Как человек создал Большие Кучи Мусора
KYKY: Сотрудничают ли генетики и разработчики искусственного интеллекта? Если да, то как? Боятся ли ученые победы искусственного интеллекта?
А. К.: От искусственного интеллекта многие ждут, что сейчас можно будет «натравить его на проблему и расслабиться в расчёте на то, что он сам разберётся». К сожалению, в биологии это пока не везде эффективно. Есть несколько примеров по-настоящему удачного использования инструментов машинного обучения для решения биологических задач. Например, для классификации вариаций в кодирующей части генома как вредные или нейтральные. Или для анализа изображений.
Но один из моих учителей, профессор Леон Пешкин, который перешёл в биологию как раз после защиты докторской степени по машинному обучению говорит: «Сегодня принято обсуждать и отмечать, что биология наконец-то находится на стадии создания «Больших Данных», что вызывает бурный энтузиазм по поводу применения алгоритмов машинного обучения. Проблема в том, что, к сожалению, как раз в биологии существенный компонент низкокачественных данных превращает этот, казалось бы, бесценный клад в «Большие Кучи Мусора», не представляющие ценности ни для кого. Кроме тех, кто их непосредственно получал и поэтому точно знает, чему можно верить, а чему – нет». Так что если чего-то учёные и боятся, так это того, что искусственный интеллект ещё долгое время ничем нам не поможет.
KYKY: Многие замечают, что сейчас ничего нового в культуре не создается. Это просто культурный феномен или застой, поскольку люди пришли к рубежу, ограниченности мозга?

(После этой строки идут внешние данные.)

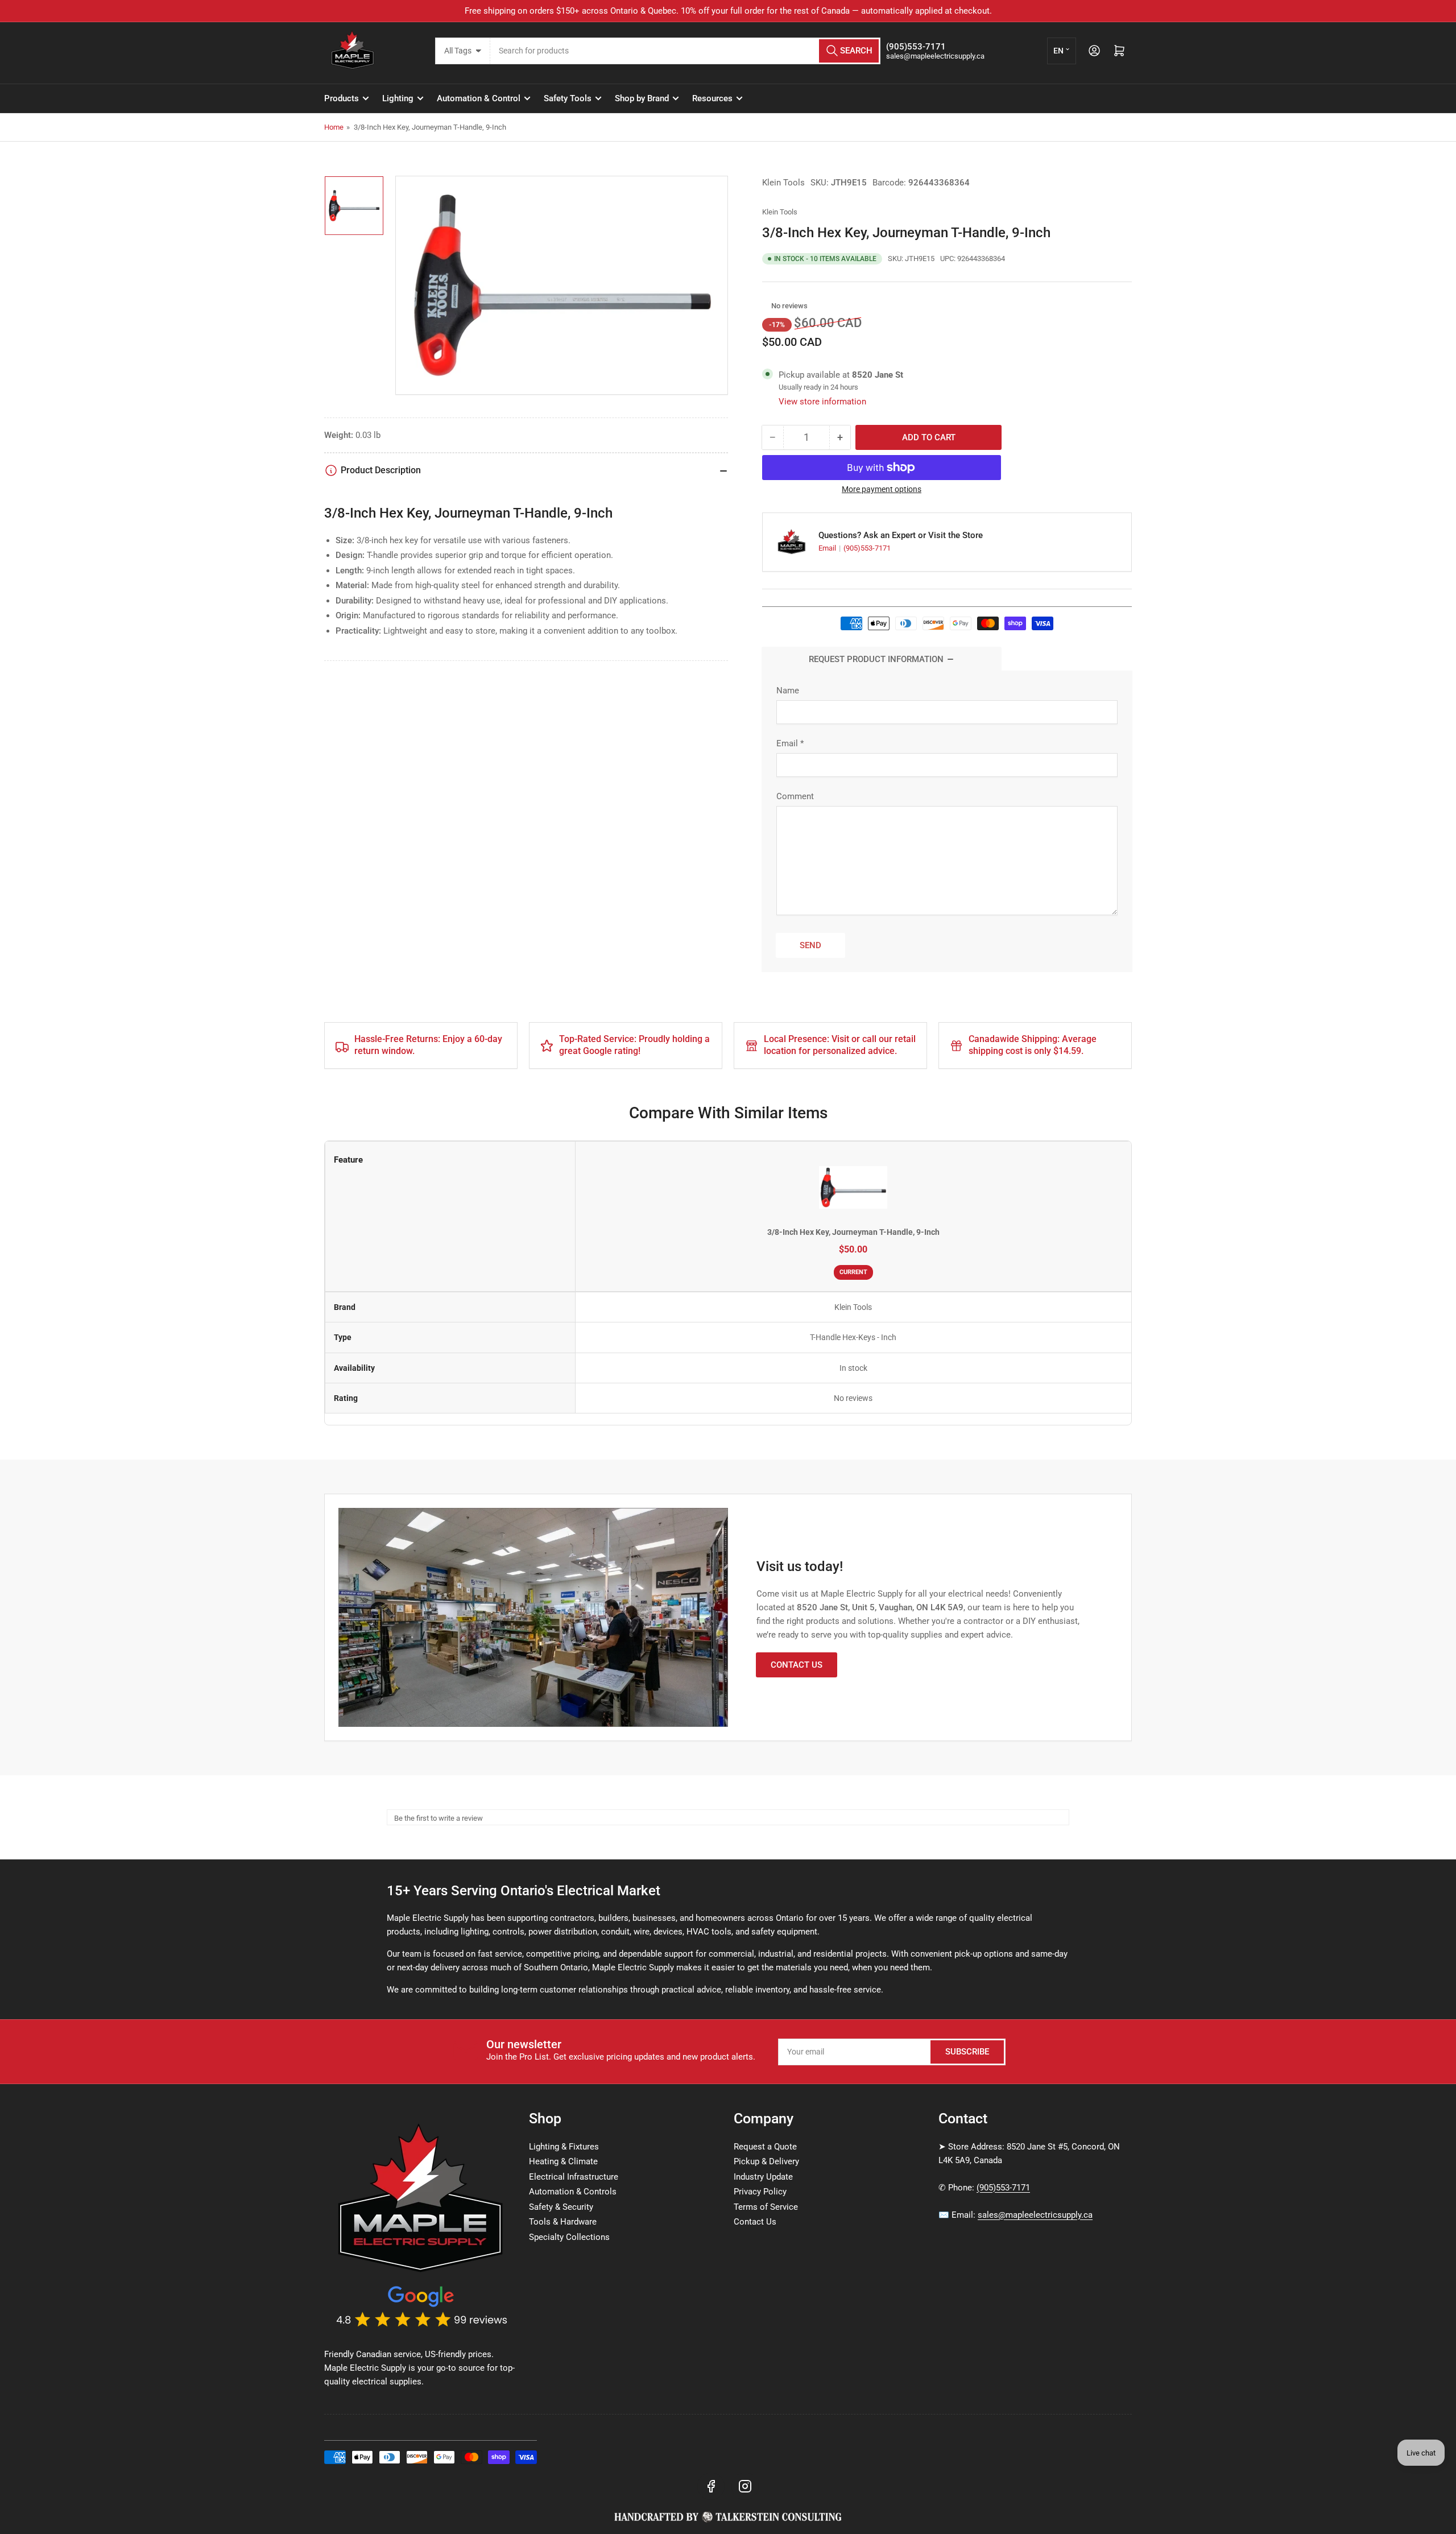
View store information (822, 401)
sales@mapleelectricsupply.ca (1035, 2215)
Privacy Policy (760, 2191)
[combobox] (685, 51)
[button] (765, 306)
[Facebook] (711, 2486)
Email (828, 548)
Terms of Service (766, 2207)
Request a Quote (765, 2147)
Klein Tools (783, 182)
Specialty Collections (569, 2237)
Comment (795, 796)
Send (810, 945)
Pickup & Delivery (766, 2161)
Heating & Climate (563, 2161)
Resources (712, 98)
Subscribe (967, 2052)
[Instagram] (745, 2486)
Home (334, 127)
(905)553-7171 (867, 548)
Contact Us (796, 1665)
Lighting (397, 98)
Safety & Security (561, 2207)
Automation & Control (478, 98)
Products (341, 98)
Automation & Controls (573, 2191)
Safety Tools (568, 98)
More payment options (881, 489)
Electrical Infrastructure (573, 2177)
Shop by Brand (642, 98)
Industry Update (763, 2177)
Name (787, 690)
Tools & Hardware (563, 2222)
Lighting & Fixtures (564, 2147)
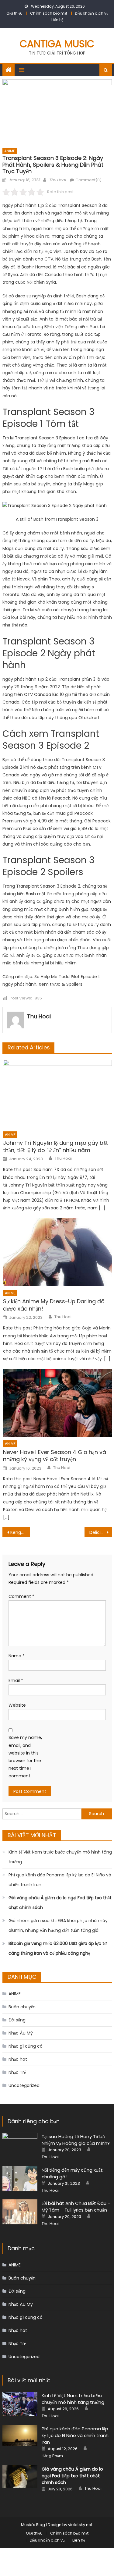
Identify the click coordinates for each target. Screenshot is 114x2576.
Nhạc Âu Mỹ (21, 2033)
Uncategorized (24, 2085)
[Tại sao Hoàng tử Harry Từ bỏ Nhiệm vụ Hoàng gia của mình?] (19, 2145)
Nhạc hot (18, 2059)
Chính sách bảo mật (48, 13)
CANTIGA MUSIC (57, 44)
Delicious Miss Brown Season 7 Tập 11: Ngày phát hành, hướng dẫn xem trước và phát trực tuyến (100, 1532)
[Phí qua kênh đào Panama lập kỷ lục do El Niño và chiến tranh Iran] (19, 2435)
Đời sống (17, 2020)
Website (17, 1705)
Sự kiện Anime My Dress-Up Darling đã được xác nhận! (54, 1305)
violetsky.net (80, 2525)
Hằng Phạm (52, 2456)
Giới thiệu (14, 13)
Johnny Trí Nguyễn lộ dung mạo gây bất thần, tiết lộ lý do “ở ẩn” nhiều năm (55, 1146)
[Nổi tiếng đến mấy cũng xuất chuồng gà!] (19, 2178)
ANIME (9, 151)
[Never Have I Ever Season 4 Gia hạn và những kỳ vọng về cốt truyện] (57, 1403)
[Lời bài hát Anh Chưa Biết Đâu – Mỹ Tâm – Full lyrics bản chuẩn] (19, 2211)
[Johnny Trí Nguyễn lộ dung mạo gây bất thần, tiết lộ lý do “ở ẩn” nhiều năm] (57, 1094)
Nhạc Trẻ (17, 2072)
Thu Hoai (57, 180)
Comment (21, 1596)
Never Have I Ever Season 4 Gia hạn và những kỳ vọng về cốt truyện (54, 1456)
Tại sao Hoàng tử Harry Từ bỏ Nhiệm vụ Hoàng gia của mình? (76, 2139)
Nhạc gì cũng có (26, 2046)
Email (16, 1680)
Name (17, 1656)
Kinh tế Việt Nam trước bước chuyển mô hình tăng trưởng (60, 1857)
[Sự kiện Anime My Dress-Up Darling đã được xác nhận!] (57, 1252)
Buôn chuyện (22, 2007)
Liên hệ (57, 19)
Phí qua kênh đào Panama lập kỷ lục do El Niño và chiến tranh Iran (60, 1880)
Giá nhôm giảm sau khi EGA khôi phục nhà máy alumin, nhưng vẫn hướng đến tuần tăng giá (58, 1925)
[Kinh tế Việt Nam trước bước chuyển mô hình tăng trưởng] (19, 2404)
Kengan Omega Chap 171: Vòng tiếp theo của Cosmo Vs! (20, 1532)
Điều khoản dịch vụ (91, 13)
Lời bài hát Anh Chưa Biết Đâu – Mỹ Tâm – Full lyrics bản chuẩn (76, 2206)
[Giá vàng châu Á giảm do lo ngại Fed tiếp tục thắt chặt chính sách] (19, 2476)
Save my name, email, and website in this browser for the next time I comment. (25, 1756)
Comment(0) (88, 180)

А. К.: Если говорить про культуру, то для меня это скорее про спиральное развитие и цикличность. Но, конечно, если мы говорим про развитие технологий, то сейчас мы просто не способны вообразить себе, что может создать, скажем, человек с искусственно технологически усиленным мозгом.
Есть такой закон, который называется законом Амара (в честь американского инженера и футуролога Роя Амара): мы склонны переоценивать краткосрочный эффект какой-либо новой технологии и недооценивать её долгосрочный эффект. Это как раз связано с ограниченностью человеческого воображения. Мы ждём, что геномное редактирование и искусственный интеллект немедленно решит все наши проблемы (а этого, конечно, не произойдёт так быстро, как хотелось бы). Но на самом деле мы не способны пока вообразить мир, в котором всё это произошло несколько столетий спустя.
KYKY: Может ли наука ответить на вопрос, что такое любовь?
А. К.: Конечно, может. У социологии, психологии, лингвистики, истории религий, культурологии, философии есть свои ответы на вопрос, что такое любовь. В нейробиологии один из ответов звучит так: «любовь — это дофаминэргическая целеполагающая мотивация к формированию парных связей». Но это как с ответом на «главный вопрос вселенной, жизни и вообще», которым задавались персонажи книги Дугласа Адамса. Ответ на этот вопрос (несколько раз перепроверенный специальным компьютером) — 42. Но он ничего не даёт, если мы сами толком не знаем, в чём состоит вопрос и зачем мы его задаём.